Saturday, February 6, 2010

In short: Kuntilanak Beranak (2009)

A group of cute college students looking for a location to shoot their own indie film in enter a large, dilapidated house in the country. There, they find a video camera containing a tape that shows the misadventures of another group of cute college students.

The latter group was trying to make some sort of sensational report to get some unseen producers to give them money for something (don't you just love the precision of detail that has gone into the plot?). The best thing they could come up with was to try and find out what really happened to a disappeared dancer.

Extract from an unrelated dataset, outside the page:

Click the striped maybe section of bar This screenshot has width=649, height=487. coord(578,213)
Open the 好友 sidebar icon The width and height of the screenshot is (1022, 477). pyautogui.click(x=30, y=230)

At first, the country population was less than helpful and/or ghosts, but a helpful, insultingly acted mute guy ooga booga-ed them in the direction of an old dilapidated house. With a surprising amount of reason, our heroes postponed the search of the house until the next day. That night, they had rather disturbing encounters with a female ghost obviously out to warn them off from disturbing her home.

With a surprising lack of reason, the students/filmmakers/whatever entered the house anyway, only to have more ghostly encounters and run around screaming a lot.

So, the children of Blair Witch Project have obviously made it into Indonesia. Kuntilanak Beranak is no full-grown POV horror film, though. A lot of the shots are supposed to come from the cameras everyone is dragging around (and somehow all got onto the single camera the first group of students find, but oh well), but director Ian Jackson doesn't seem to care much about sub-genre conventions and also randomly uses shots that aren't. He also seems to have a thing for cameras hanging at about ceiling level looking down at the characters for no discernible reason - it's certainly not looking as spooky as it is probably supposed to.

For its first thirty minutes or so, the movie makes a relatively positive impression. While it is very obvious how low the budget must have been, neither the pacing nor the acting are too embarrassing. Some of the early ghost appearances are even quite effective, especially the (common in Indonesian ghost movies, as it seems) scene in which one character finds her strangely zoned out mother sitting alone in the dark in the living room, only to turn around and find that her real mother is just coming down the stairs and she just talked to a ghost in disguise.

As soon as the characters enter the cursed house, the film loses any interest at building and maintaining a mood and turns into all shaky cam and screaming all the time. There are still one or two neat ideas to be found, like the ghost of a dancer possessing someone to dance creepily, but Jacobs isn't able to milk them enough to fill another forty minutes. Screeching only gets a movie that far.

Even so, I won't come down to hard on the film. Being too long, but having four or five creepy scenes isn't too bad a record for a film this cheap, and while I wasn't exactly enraptured during the film's second half, I also wasn't too bored.